:: Problem ::
Reproduce verbatim the entries from the line containing "Task: Click the Joe Rogan display name" to the line containing "coord(958,570)", both of those lines included.

— start Task data —

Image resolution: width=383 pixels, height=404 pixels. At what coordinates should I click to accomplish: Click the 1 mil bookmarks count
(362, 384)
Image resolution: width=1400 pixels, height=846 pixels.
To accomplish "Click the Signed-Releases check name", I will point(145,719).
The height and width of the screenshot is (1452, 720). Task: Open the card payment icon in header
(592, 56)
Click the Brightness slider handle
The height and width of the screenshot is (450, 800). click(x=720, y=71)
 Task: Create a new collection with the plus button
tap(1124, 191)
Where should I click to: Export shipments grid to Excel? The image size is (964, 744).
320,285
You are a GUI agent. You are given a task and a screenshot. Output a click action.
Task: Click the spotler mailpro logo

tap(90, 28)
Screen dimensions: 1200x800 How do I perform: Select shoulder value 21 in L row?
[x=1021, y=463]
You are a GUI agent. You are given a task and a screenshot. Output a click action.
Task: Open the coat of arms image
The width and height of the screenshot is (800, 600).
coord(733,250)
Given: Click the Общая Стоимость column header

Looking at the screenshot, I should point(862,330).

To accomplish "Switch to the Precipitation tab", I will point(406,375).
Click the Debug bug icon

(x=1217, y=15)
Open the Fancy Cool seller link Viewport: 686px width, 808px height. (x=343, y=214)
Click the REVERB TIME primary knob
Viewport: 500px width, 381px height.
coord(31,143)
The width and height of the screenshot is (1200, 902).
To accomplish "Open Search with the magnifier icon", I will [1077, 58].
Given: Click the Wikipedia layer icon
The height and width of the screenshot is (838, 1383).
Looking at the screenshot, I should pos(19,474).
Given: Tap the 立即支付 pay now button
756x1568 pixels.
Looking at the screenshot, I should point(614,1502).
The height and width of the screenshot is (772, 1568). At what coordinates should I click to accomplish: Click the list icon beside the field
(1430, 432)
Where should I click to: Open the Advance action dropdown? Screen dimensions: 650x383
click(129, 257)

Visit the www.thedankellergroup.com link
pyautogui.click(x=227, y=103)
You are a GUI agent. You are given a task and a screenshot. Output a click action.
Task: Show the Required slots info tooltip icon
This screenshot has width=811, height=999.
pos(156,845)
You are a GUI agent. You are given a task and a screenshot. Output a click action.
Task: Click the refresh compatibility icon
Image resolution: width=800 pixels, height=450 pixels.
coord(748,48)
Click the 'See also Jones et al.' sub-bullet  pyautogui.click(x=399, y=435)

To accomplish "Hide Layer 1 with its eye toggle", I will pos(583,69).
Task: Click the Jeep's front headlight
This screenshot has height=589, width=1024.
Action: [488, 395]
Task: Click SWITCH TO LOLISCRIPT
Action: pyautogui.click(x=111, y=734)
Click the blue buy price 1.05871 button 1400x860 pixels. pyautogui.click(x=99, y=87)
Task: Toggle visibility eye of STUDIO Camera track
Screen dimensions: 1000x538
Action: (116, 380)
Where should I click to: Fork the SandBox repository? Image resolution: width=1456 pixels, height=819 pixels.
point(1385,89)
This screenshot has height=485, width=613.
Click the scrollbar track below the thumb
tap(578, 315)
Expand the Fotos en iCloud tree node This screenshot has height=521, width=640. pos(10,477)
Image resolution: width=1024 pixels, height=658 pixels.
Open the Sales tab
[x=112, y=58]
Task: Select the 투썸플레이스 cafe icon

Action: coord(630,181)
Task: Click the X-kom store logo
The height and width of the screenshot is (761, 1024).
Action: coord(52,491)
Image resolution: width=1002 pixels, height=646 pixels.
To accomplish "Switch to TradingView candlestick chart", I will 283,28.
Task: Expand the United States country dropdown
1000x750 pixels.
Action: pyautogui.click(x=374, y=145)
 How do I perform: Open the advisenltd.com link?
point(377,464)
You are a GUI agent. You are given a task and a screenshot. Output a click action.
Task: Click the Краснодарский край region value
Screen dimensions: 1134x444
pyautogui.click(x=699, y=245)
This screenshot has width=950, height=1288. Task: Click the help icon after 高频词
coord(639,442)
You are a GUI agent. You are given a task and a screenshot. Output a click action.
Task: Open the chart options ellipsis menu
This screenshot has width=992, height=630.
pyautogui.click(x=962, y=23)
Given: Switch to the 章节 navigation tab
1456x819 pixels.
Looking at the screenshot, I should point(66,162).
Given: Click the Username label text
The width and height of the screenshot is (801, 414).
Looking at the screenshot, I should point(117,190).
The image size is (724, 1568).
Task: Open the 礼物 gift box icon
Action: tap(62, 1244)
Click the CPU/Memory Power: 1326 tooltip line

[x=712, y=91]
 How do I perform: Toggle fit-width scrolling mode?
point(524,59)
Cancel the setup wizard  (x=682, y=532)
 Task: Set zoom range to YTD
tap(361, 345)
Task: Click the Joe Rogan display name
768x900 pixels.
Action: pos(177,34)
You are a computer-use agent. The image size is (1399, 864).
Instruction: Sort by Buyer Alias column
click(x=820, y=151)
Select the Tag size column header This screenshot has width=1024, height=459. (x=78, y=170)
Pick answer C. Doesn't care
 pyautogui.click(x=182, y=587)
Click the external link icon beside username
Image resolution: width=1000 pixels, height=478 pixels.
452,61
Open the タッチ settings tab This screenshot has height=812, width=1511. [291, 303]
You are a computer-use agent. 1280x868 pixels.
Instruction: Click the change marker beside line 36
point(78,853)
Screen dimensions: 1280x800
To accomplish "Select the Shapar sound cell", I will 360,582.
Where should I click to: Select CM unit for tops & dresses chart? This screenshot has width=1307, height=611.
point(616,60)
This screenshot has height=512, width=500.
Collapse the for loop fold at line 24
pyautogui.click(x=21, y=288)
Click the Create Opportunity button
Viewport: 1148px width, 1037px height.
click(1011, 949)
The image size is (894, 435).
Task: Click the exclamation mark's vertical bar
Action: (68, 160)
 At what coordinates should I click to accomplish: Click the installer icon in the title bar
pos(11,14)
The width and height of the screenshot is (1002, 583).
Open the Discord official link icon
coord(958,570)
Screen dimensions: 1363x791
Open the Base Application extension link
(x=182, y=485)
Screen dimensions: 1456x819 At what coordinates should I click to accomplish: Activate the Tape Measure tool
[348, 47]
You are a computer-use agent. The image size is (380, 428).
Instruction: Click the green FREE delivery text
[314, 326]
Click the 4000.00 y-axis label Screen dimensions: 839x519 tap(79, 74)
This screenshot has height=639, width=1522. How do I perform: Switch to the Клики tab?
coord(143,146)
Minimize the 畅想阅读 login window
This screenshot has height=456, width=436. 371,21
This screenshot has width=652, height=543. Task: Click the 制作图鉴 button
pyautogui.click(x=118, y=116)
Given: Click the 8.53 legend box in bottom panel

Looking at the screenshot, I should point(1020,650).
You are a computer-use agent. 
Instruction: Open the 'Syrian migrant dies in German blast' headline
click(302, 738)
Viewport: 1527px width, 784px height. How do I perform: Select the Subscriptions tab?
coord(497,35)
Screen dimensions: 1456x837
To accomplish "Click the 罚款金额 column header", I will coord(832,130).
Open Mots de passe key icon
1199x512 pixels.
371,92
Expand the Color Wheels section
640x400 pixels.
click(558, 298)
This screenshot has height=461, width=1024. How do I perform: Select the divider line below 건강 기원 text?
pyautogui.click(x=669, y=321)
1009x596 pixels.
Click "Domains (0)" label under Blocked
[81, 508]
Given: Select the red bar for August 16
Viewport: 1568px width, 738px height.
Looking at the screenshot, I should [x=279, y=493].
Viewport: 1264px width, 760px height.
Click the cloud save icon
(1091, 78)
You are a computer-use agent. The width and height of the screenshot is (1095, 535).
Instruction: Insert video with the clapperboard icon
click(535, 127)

— end Task data —

:: The result ::
Task: Click the Joe Rogan display name
768x900 pixels.
Action: pos(177,34)
You are a computer-use agent. The image size is (1399, 864).
Instruction: Sort by Buyer Alias column
click(x=820, y=151)
Select the Tag size column header This screenshot has width=1024, height=459. (x=78, y=170)
Pick answer C. Doesn't care
 pyautogui.click(x=182, y=587)
Click the external link icon beside username
Image resolution: width=1000 pixels, height=478 pixels.
452,61
Open the タッチ settings tab This screenshot has height=812, width=1511. [291, 303]
You are a computer-use agent. 1280x868 pixels.
Instruction: Click the change marker beside line 36
point(78,853)
Screen dimensions: 1280x800
To accomplish "Select the Shapar sound cell", I will 360,582.
Where should I click to: Select CM unit for tops & dresses chart? This screenshot has width=1307, height=611.
point(616,60)
This screenshot has height=512, width=500.
Collapse the for loop fold at line 24
pyautogui.click(x=21, y=288)
Click the Create Opportunity button
Viewport: 1148px width, 1037px height.
click(1011, 949)
The image size is (894, 435).
Task: Click the exclamation mark's vertical bar
Action: (68, 160)
 At what coordinates should I click to accomplish: Click the installer icon in the title bar
pos(11,14)
The width and height of the screenshot is (1002, 583).
Open the Discord official link icon
coord(958,570)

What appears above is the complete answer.